• EXERCISE BRIEF: Render every line of the data exactly as written, and leave out the pictures.
--- ENTRIES SHOWN Enclosed Below ---
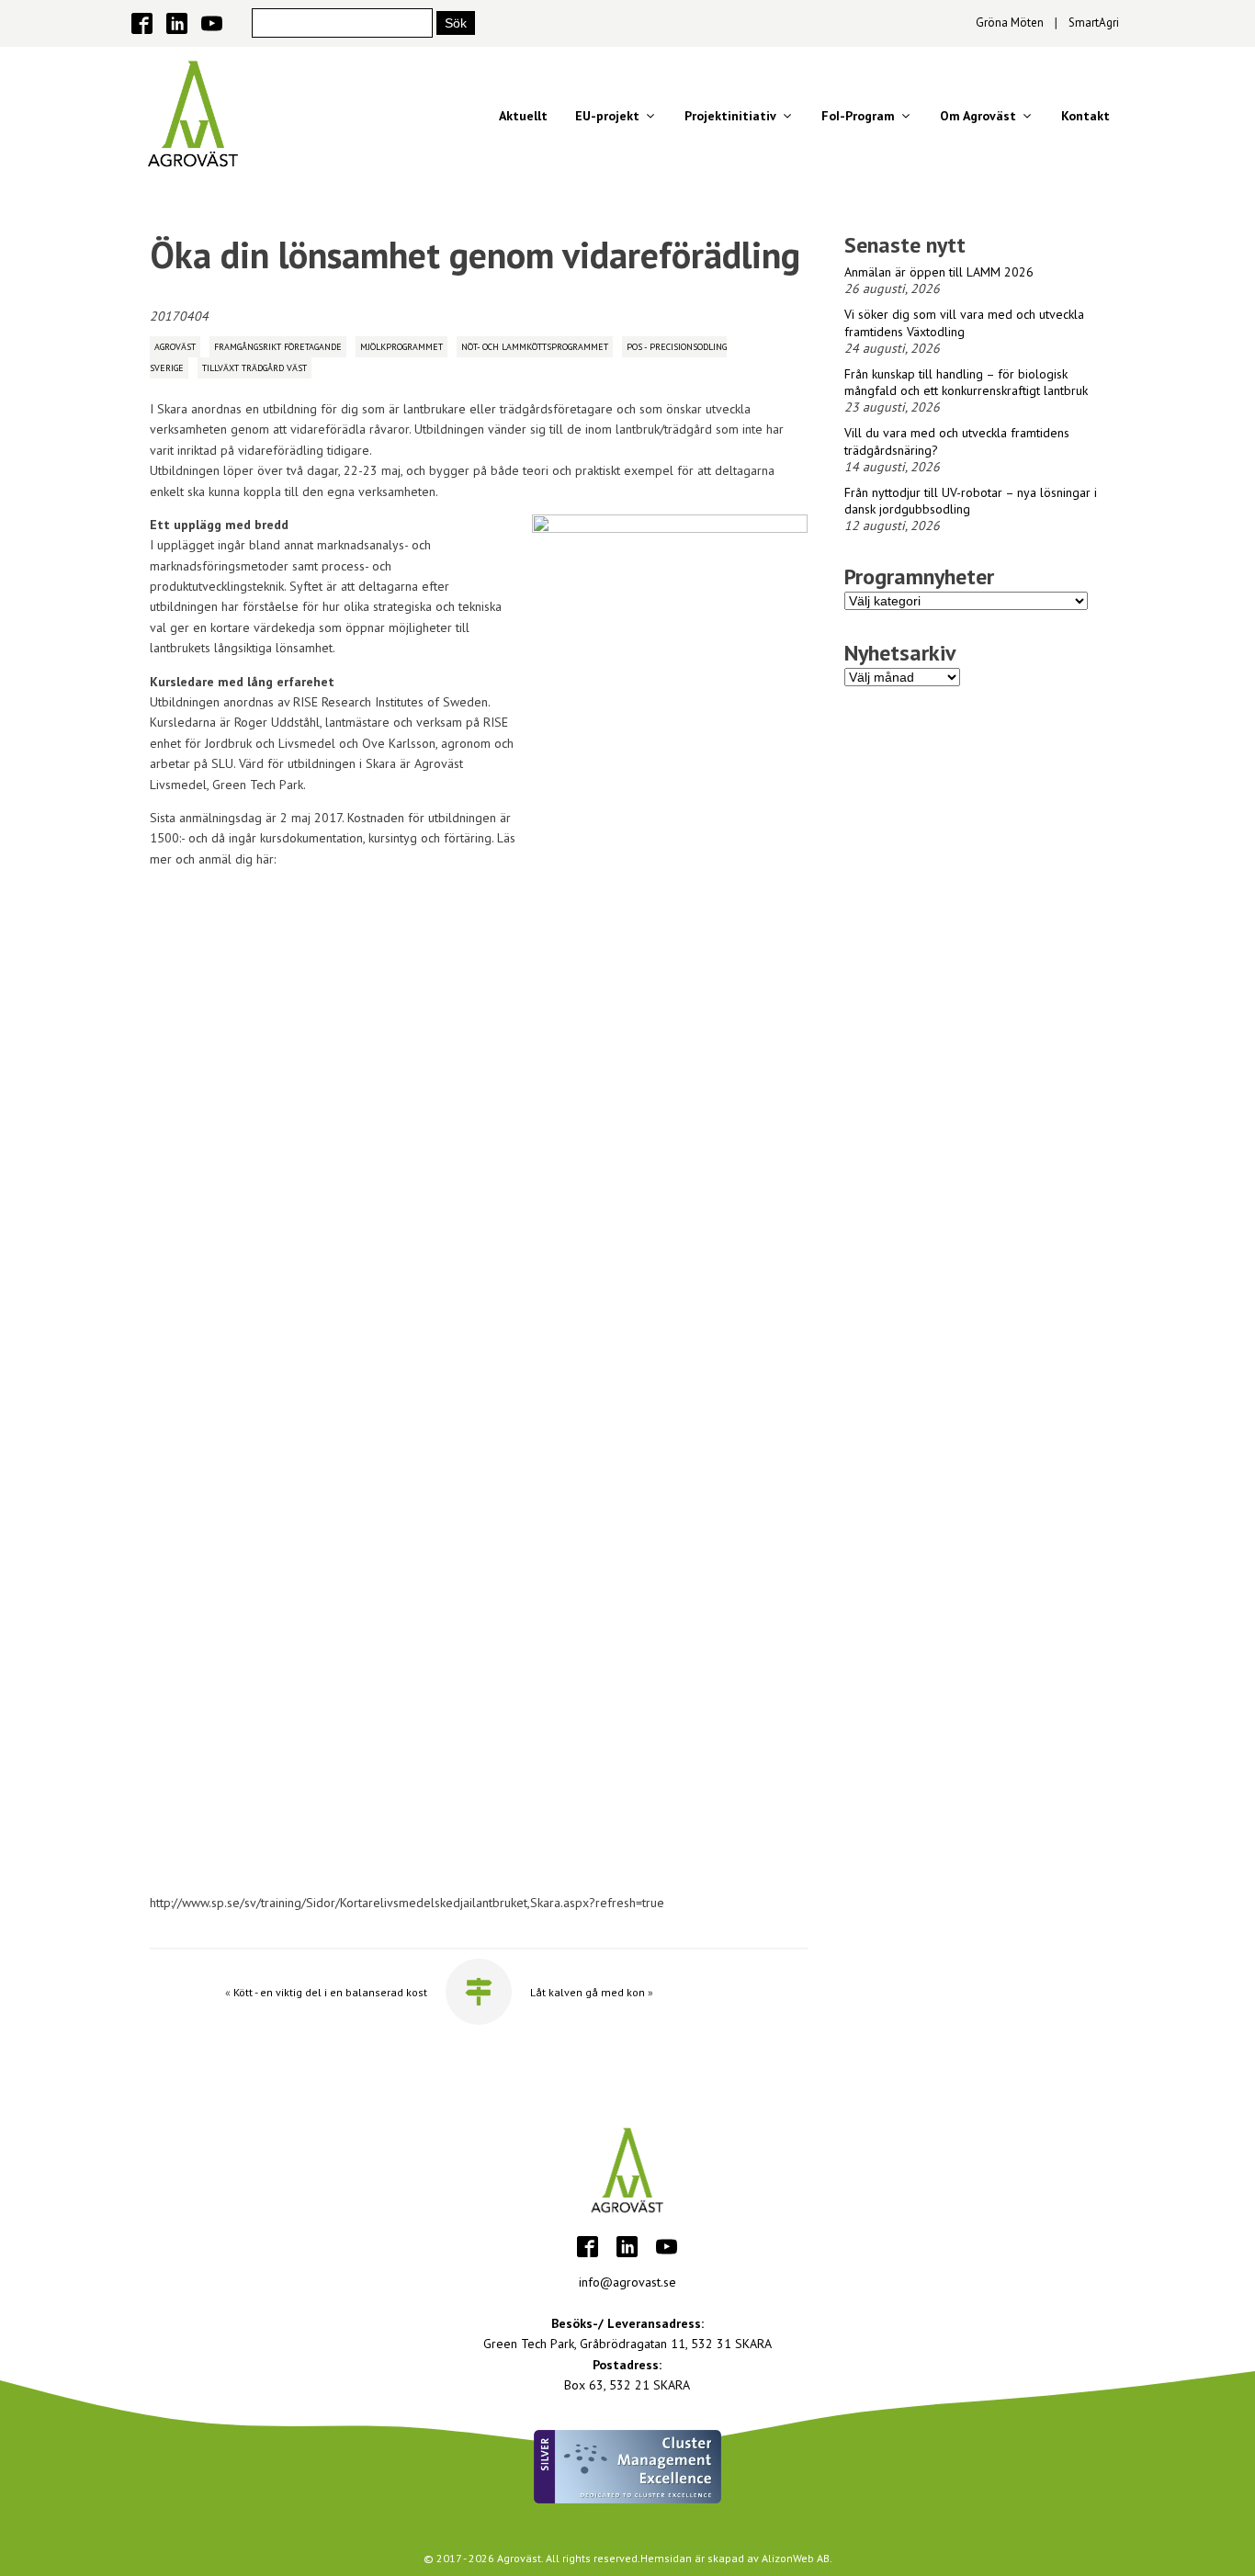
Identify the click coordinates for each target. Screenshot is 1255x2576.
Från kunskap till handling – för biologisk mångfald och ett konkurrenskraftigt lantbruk (966, 382)
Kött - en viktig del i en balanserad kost (330, 1992)
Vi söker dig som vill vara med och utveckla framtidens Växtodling (964, 322)
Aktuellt (523, 115)
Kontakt (1085, 115)
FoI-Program (858, 115)
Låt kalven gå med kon (587, 1992)
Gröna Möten (1010, 22)
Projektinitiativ (730, 115)
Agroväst (175, 347)
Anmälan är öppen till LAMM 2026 (939, 272)
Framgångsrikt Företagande (278, 347)
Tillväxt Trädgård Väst (254, 368)
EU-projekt (607, 115)
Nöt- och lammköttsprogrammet (534, 347)
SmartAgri (1093, 22)
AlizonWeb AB (796, 2558)
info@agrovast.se (627, 2282)
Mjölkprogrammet (401, 347)
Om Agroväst (978, 115)
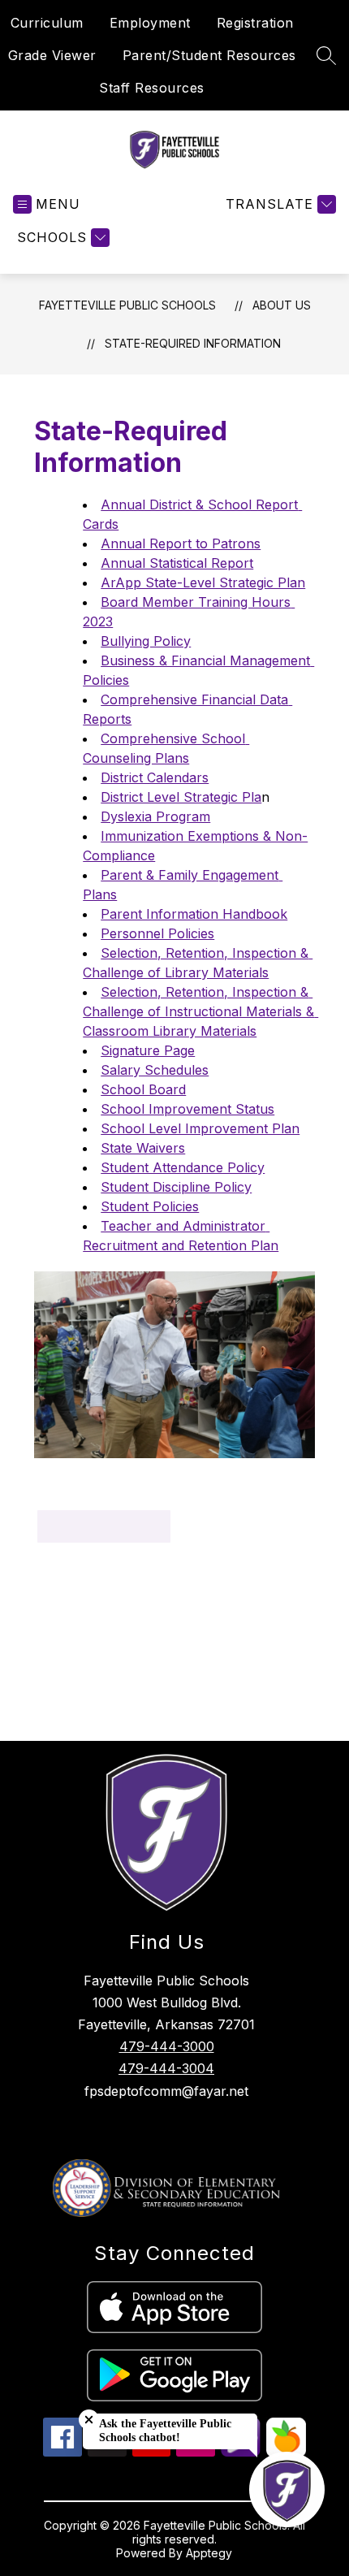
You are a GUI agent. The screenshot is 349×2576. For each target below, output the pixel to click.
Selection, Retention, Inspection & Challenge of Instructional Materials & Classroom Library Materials (200, 1011)
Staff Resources (152, 88)
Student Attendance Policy (183, 1167)
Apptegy (209, 2553)
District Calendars (155, 777)
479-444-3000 (166, 2046)
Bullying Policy (146, 641)
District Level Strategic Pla (181, 797)
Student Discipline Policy (176, 1187)
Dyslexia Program (155, 816)
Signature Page (148, 1050)
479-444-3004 (166, 2068)
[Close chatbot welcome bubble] (89, 2419)
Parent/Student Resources (209, 55)
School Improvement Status (187, 1109)
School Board (143, 1089)
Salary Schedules (155, 1070)
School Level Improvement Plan (200, 1128)
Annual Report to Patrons (181, 543)
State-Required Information (193, 343)
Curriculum (47, 23)
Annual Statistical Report (177, 563)
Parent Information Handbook (194, 914)
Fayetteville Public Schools (127, 305)
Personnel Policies (157, 933)
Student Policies (150, 1206)
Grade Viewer (52, 55)
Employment (150, 23)
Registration (255, 23)
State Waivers (143, 1148)
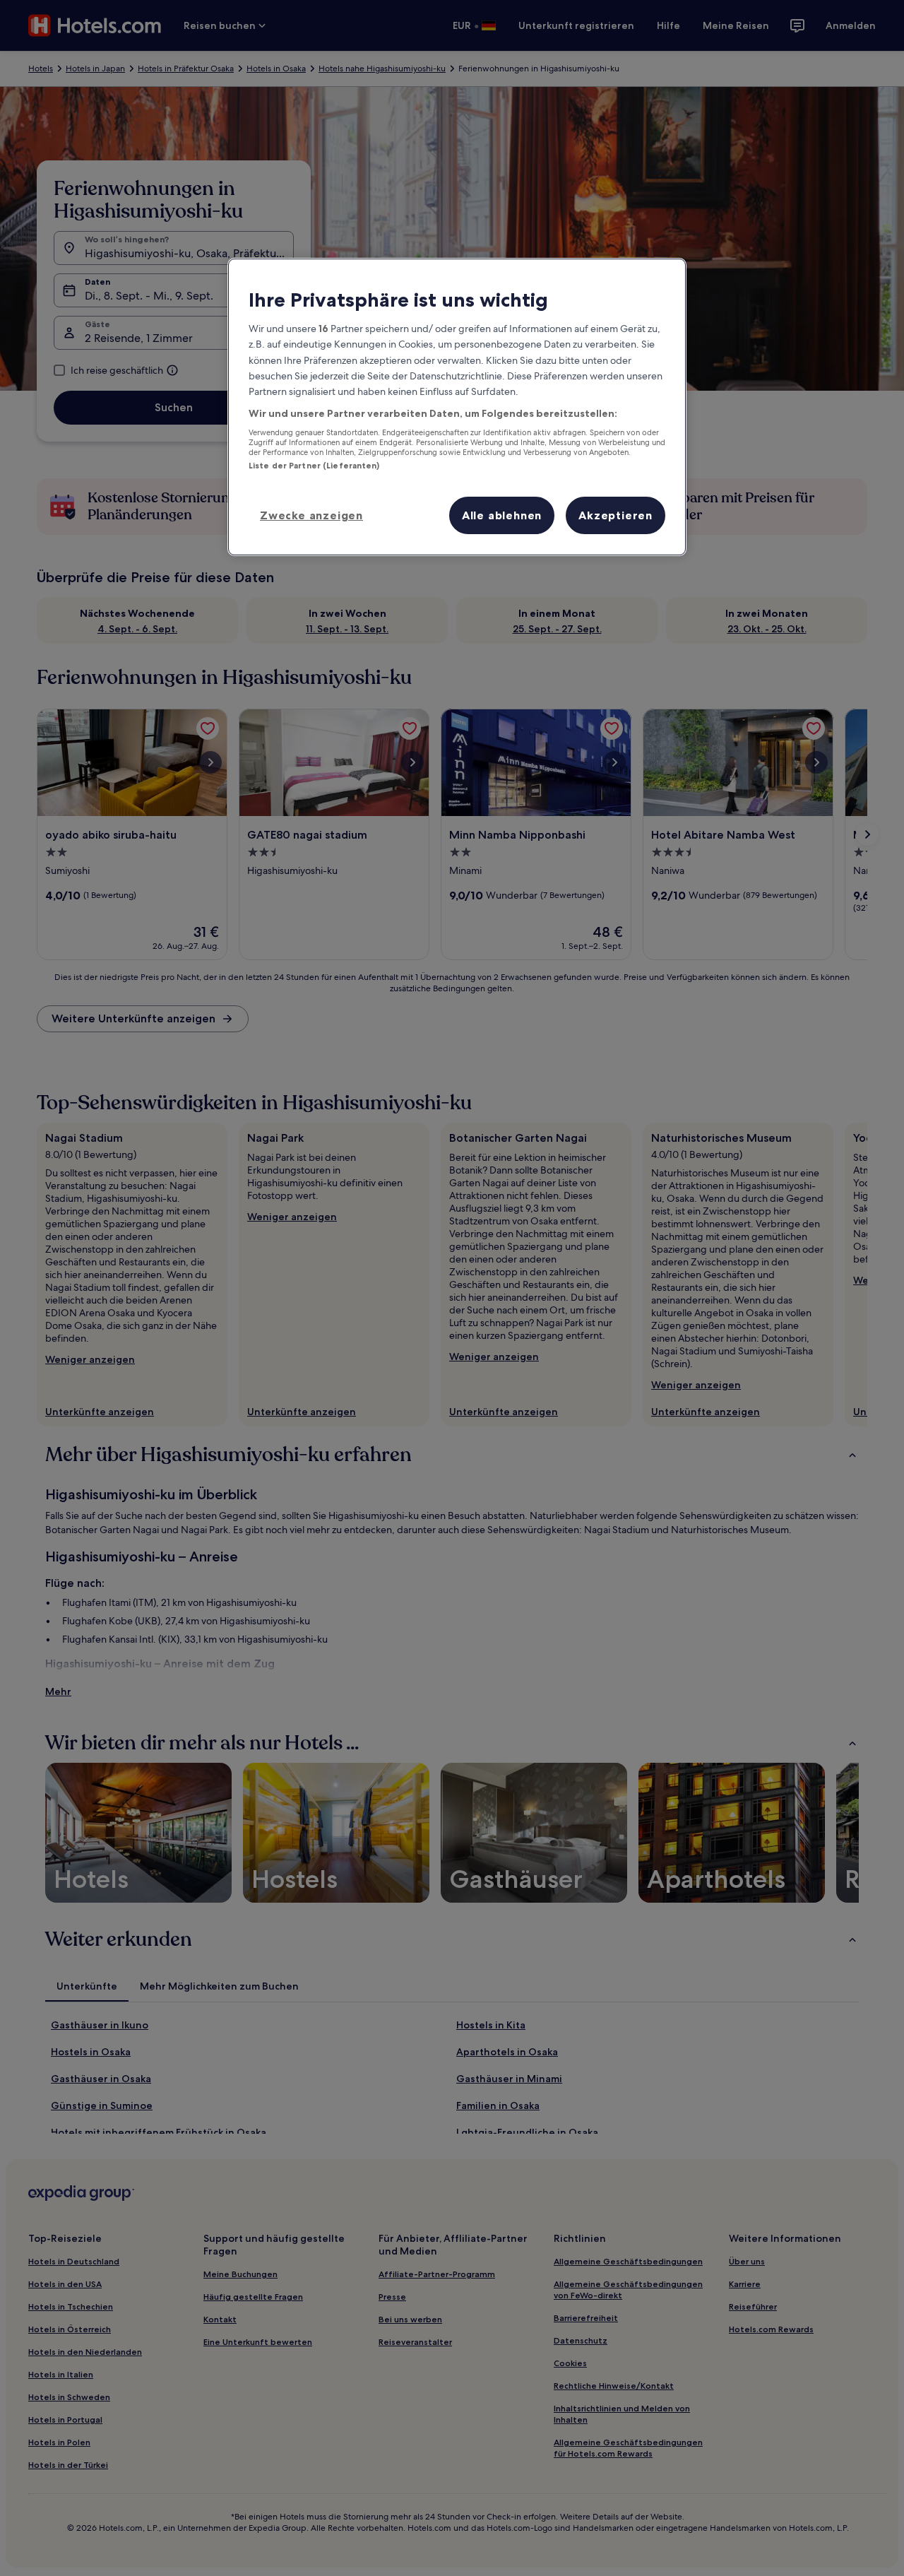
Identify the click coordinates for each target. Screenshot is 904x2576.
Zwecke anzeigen (311, 515)
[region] (456, 407)
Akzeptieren (615, 515)
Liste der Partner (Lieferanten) (314, 466)
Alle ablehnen (502, 515)
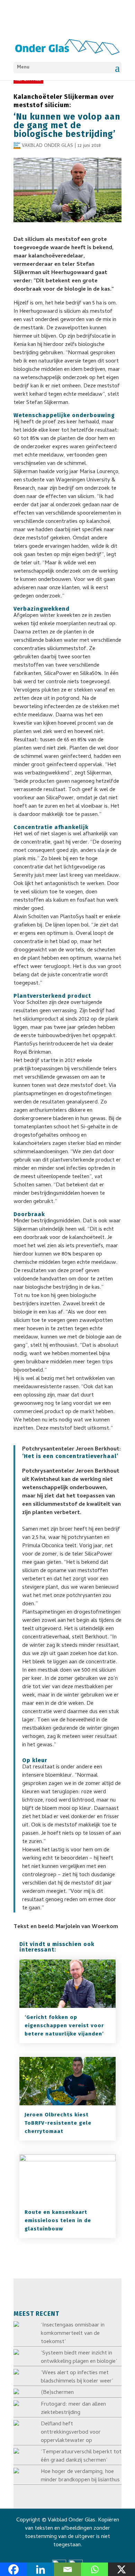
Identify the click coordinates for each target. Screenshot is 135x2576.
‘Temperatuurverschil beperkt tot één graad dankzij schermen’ (81, 2456)
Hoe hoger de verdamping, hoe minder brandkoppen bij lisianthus (80, 2476)
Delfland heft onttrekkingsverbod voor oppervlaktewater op (71, 2432)
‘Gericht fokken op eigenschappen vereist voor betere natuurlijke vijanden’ (64, 2025)
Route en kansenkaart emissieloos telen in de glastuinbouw (58, 2220)
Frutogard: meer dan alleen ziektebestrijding (73, 2408)
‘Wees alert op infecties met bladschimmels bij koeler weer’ (77, 2377)
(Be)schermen (57, 2392)
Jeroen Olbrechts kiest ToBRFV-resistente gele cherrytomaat (58, 2123)
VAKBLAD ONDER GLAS (47, 146)
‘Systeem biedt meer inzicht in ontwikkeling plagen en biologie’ (79, 2357)
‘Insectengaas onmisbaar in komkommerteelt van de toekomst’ (73, 2334)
--- End of Enclosed ENTRIES SHOWN ---
• ANSWER TO THE EXERCISE:
Identify the click coordinates for each target. Screenshot is 1255x2576.
Från kunskap till handling – för biologisk mångfald och ett konkurrenskraftigt lantbruk (966, 382)
Kött - en viktig del i en balanserad kost (330, 1992)
Vi söker dig som vill vara med och utveckla framtidens Växtodling (964, 322)
Aktuellt (523, 115)
Kontakt (1085, 115)
FoI-Program (858, 115)
Låt kalven gå med kon (587, 1992)
Gröna Möten (1010, 22)
Projektinitiativ (730, 115)
Agroväst (175, 347)
Anmälan är öppen till LAMM 2026 (939, 272)
Framgångsrikt Företagande (278, 347)
Tillväxt Trädgård Väst (254, 368)
EU-projekt (607, 115)
Nöt- och lammköttsprogrammet (534, 347)
SmartAgri (1093, 22)
AlizonWeb AB (796, 2558)
info@agrovast.se (627, 2282)
Mjölkprogrammet (401, 347)
Om Agroväst (978, 115)
You are a GUI agent. The screenshot is 349×2576. For each target below, output the pixel to click.
Selection, Retention, Inspection & Challenge of Instructional Materials & Classroom Library Materials (200, 1011)
Staff Resources (152, 88)
Student Attendance Policy (183, 1167)
Apptegy (209, 2553)
District Calendars (155, 777)
479-444-3000 (166, 2046)
Bullying Policy (146, 641)
District Level Strategic Pla (181, 797)
Student Discipline Policy (176, 1187)
Dyslexia Program (155, 816)
Signature Page (148, 1050)
479-444-3004 (166, 2068)
[Close chatbot welcome bubble] (89, 2419)
Parent/Student Resources (209, 55)
School Improvement Status (187, 1109)
School Board (143, 1089)
Salary Schedules (155, 1070)
School Level Improvement Plan (200, 1128)
Annual Report to Patrons (181, 543)
State-Required Information (193, 343)
Curriculum (47, 23)
Annual Statistical Report (177, 563)
Parent Information Handbook (194, 914)
Fayetteville Public Schools (127, 305)
Personnel Policies (157, 933)
Student Policies (150, 1206)
Grade Viewer (52, 55)
Employment (150, 23)
Registration (255, 23)
State Waivers (143, 1148)
Identify the click coordinates for each target. Screenshot is 904x2576.
Zwecke anzeigen (311, 515)
[region] (456, 407)
Akzeptieren (615, 515)
Liste der Partner (Lieferanten) (314, 466)
Alle ablehnen (502, 515)
Identify the click coordinates for each target. Screenshot is 135x2576.
‘Temperatuurverschil beperkt tot één graad dankzij schermen’ (81, 2456)
Hoe hoger de verdamping, hoe minder brandkoppen bij lisianthus (80, 2476)
Delfland heft onttrekkingsverbod voor oppervlaktewater op (71, 2432)
‘Gericht fokken op eigenschappen vereist voor betere natuurlijke vijanden’ (64, 2025)
Route en kansenkaart emissieloos telen in de glastuinbouw (58, 2220)
Frutogard: meer dan alleen ziektebestrijding (73, 2408)
‘Wees alert op infecties met bladschimmels bij koeler weer’ (77, 2377)
(Be)schermen (57, 2392)
Jeroen Olbrechts kiest ToBRFV-resistente gele cherrytomaat (58, 2123)
VAKBLAD ONDER GLAS (47, 146)
‘Systeem biedt meer inzicht in ontwikkeling plagen en biologie’ (79, 2357)
‘Insectengaas onmisbaar in komkommerteelt van de toekomst’ (73, 2334)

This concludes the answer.